▶ [Written task 1] In the account of the journey to Dingle, how long had the Australian bunkmate been working in London?
▶ [Written task 2] Quote the passage of the Dingle travel account starting with "We stand outside" and going on through "sink, fairly simple.".
[START Text section]
Thursday, 30 June 2011

Journey to Dingle


The mountains are growing higher on either side of us.  Cows and sheep litter the side of the mountains and the valley.  We are on the bus on the way to Dingle and I couldn’t be more excited.  We know very little about it and crossing our fingers that the hostel we found on the internet still has vacancies, if we can find it.  But right now, as I see in the distance a big poofy white cloud hovering over water through a crack in the mountains, I don’t care. 

The road is tiny and as I look out the front window I’m surprised the bus can even fit in the lane.  I see a sign for Dingle aquarium; we must be getting closer.

We stand outside our hostel, a yellow modest looking house down a small street next to the shore.  A young girl answers the door. Confused, we ask if this is the hostel.  “Yes,” she says.  The owner comes up from behind us and greats us kindly in her Irish accent.  She shows us our room and around the house.  We already have one bunkmate, a mid-30s man from Australia who is here to surf.  He says he just got finished working in London for four years as an engineer and plans to travel for six months or so.  Jealousy runs through me.  Our room has three bunks and a sink, fairly simple.

We go for a walk outside to explore. Dingle is basically one main road, the majority of which is filled with pubs.  Like most Ireland towns the buildings are colorful and historic looking.  Murphy’s and O’Donnells are common names on storefronts.  Murals line a wall depicting men fishing and views of the harbor.  The sky is beautifully blue with big white clouds and the ocean is a dark blue.
[END Text section]
[START Records]
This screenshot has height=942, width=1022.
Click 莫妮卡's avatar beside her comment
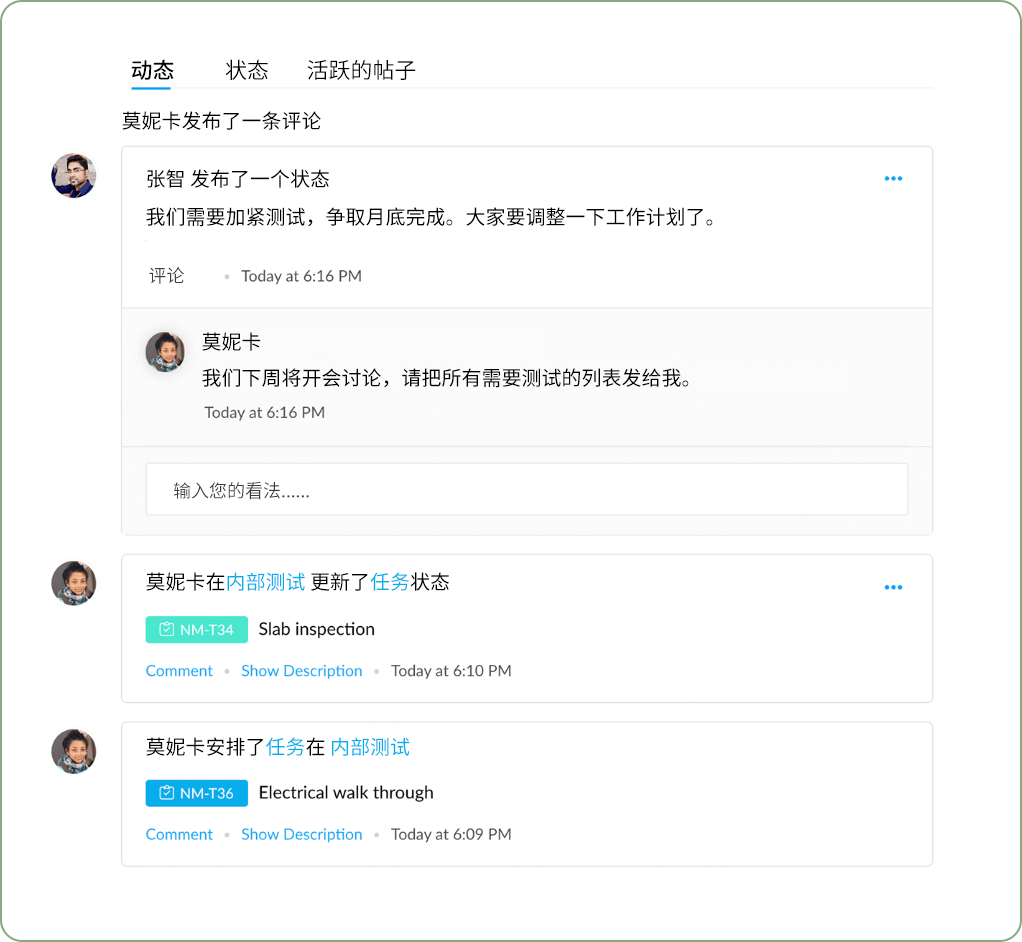[x=165, y=351]
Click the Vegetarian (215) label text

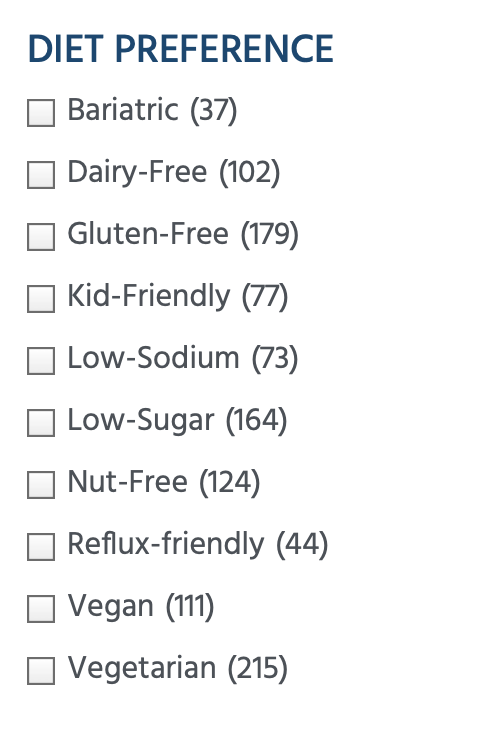pyautogui.click(x=178, y=668)

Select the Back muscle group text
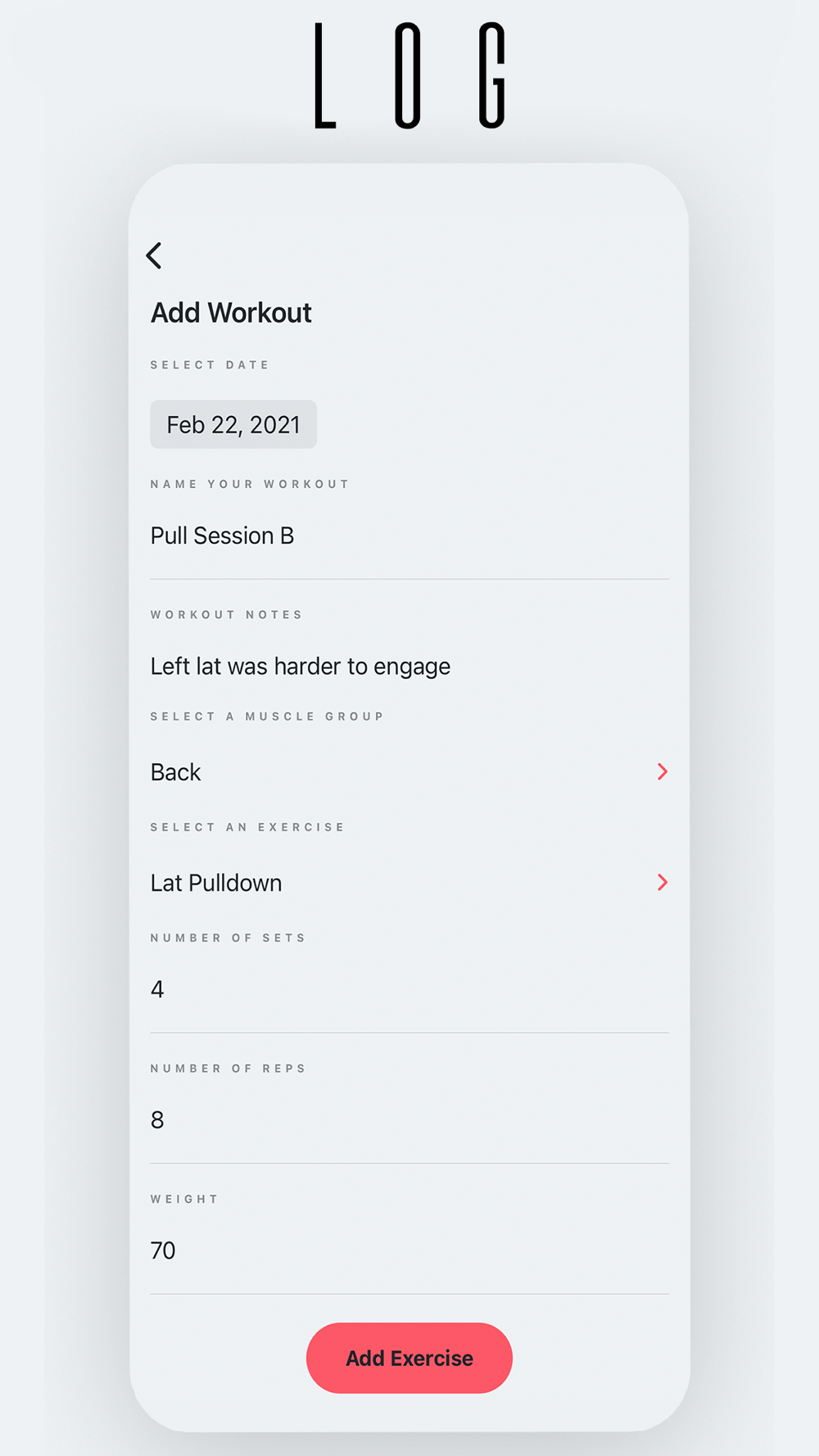175,772
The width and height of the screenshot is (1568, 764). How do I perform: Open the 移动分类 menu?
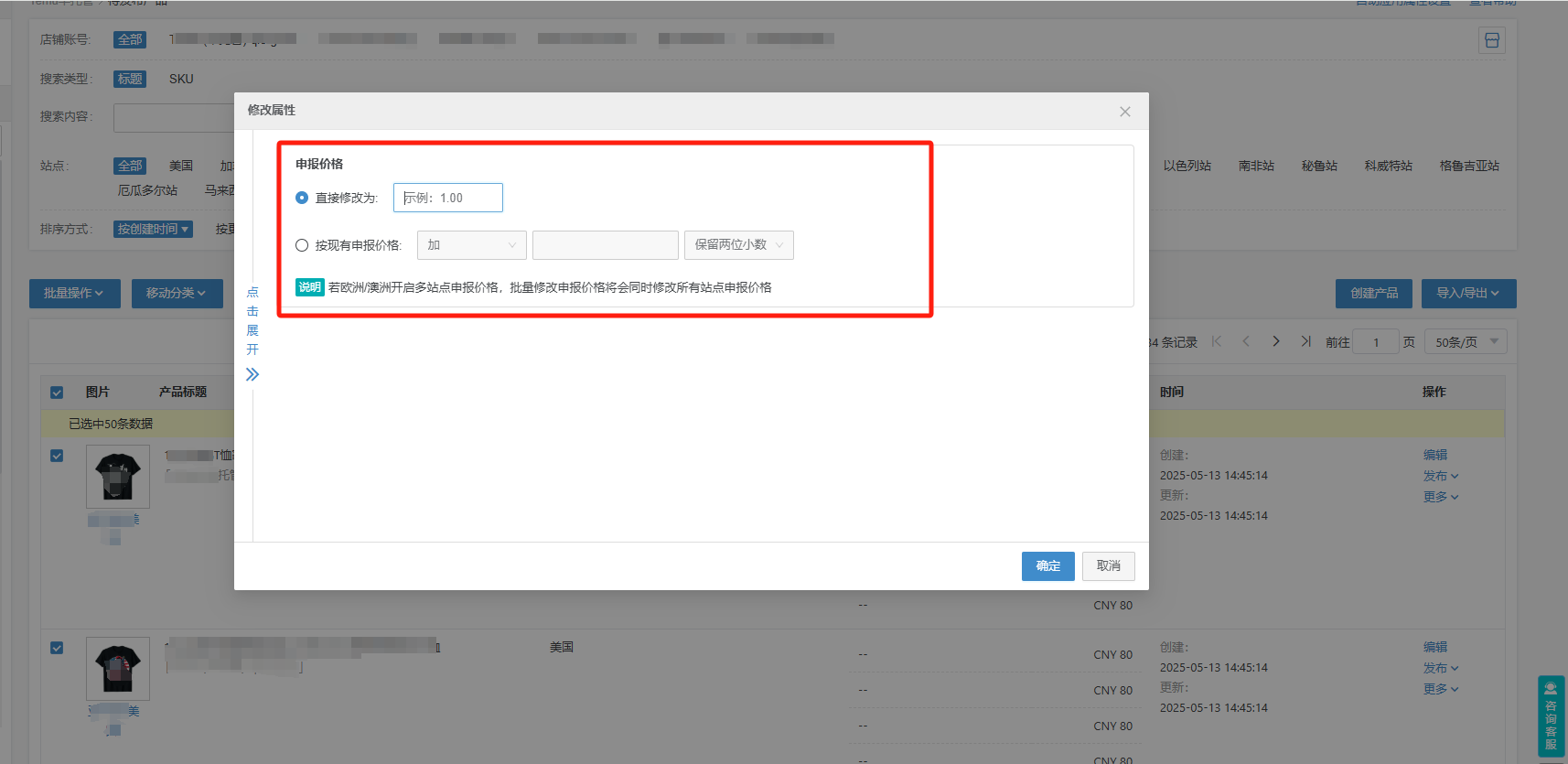(177, 294)
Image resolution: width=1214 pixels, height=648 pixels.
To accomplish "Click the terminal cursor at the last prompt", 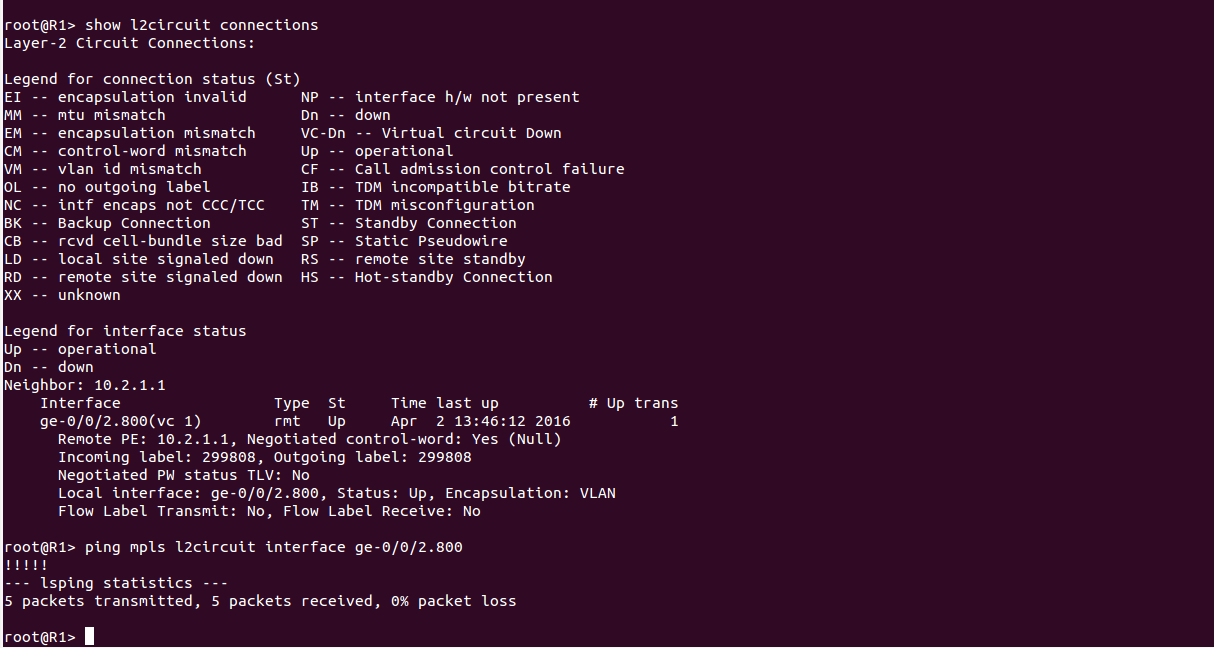I will 89,637.
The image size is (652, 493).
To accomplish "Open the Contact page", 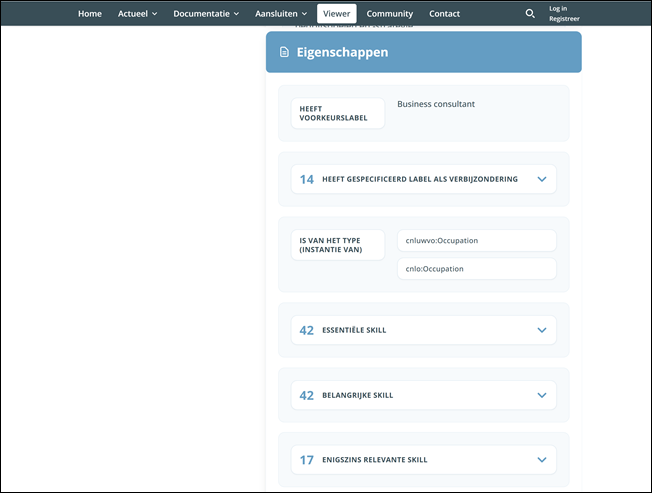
[END Records]
▶ [Problem solution 1] Four years.

▶ [Problem solution 2]
We stand outside our hostel, a yellow modest looking house down a small street next to the shore.  A young girl answers the door. Confused, we ask if this is the hostel.  “Yes,” she says.  The owner comes up from behind us and greats us kindly in her Irish accent.  She shows us our room and around the house.  We already have one bunkmate, a mid-30s man from Australia who is here to surf.  He says he just got finished working in London for four years as an engineer and plans to travel for six months or so.  Jealousy runs through me.  Our room has three bunks and a sink, fairly simple.